Persikomet are the defending champions.

==Teams==
A total of 10 teams are competing in this season.

| No | Team | Location |  | 2024–25 season |
| 1 | Mesuji | Mesuji Regency |  | — |
| 2 | Great Giant Family | Central Lampung Regency |  | Semi-finalist^{1} |
| 3 | Tanggamus Farmers Angonsaka | Tanggamus Regency |  | — |
| 4 | Perseti | Metro City |  | — |
| 5 | Bandar Lampung | Bandar Lampung City |  | First round (3rd in Group B) |
| 6 | Bintang Utara Pratama | — |
| 7 | SS Lampung | — |
| 8 | TS Saiburai | Runner-up |
| 9 | Trisula Raya | East Lampung Regency |  | First round (4th in Group B) |
| 10 | Oosthaven Putra Lampung | South Lampung Regency |  | — |

Notes:
1. as GGF Persilat

== Group stage ==
The draw for the group stage took place in January 2026. The 10 teams will be drawn into 2 groups of four or five. The preliminary round will be played in single round-robin matches.

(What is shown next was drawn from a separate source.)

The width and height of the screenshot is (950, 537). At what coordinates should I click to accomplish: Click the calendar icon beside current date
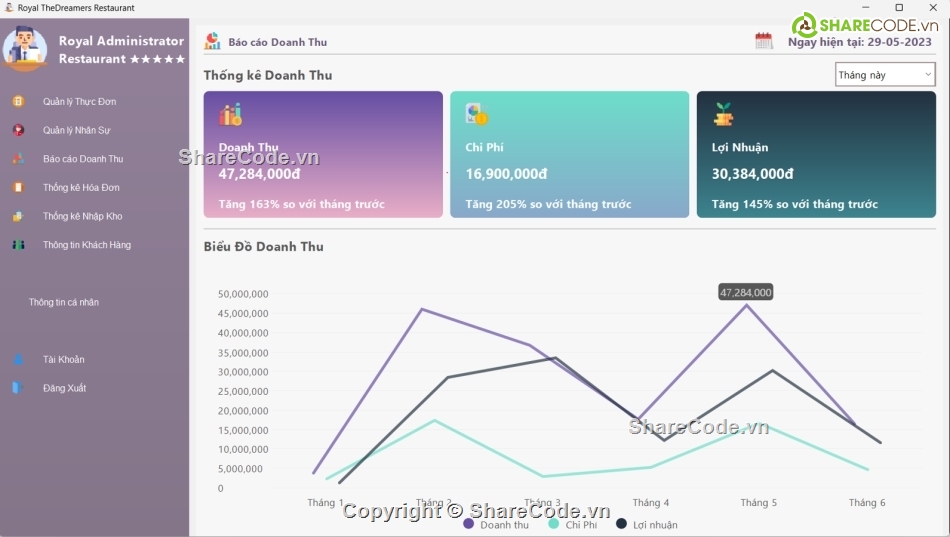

The top two teams of each group will qualify for the knockout stage.

=== Group A ===
All matches will be held at Pahoman Stadium, Bandar Lampung.

| Pos | Team | Pld | W | D | L | GF | GA | GD | Pts | Qualification |
| 1 | Tanggamus Farmers Angonsaka | 4 | 4 | 0 | 0 | 20 | 1 | +19 | 12 | Qualification to the Knockout stage |
| 2 | Bandar Lampung | 4 | 3 | 0 | 1 | 9 | 11 | −2 | 9 |
| 3 | Oosthaven Putra Lampung | 4 | 2 | 0 | 2 | 9 | 6 | +3 | 6 |  |
| 4 | SS Lampung | 4 | 0 | 1 | 3 | 5 | 14 | −9 | 1 |
| 5 | Perseti | 4 | 0 | 1 | 3 | 4 | 15 | −11 | 1 |

=== Group B ===
All matches will be held at Pahoman Stadium, Bandar Lampung.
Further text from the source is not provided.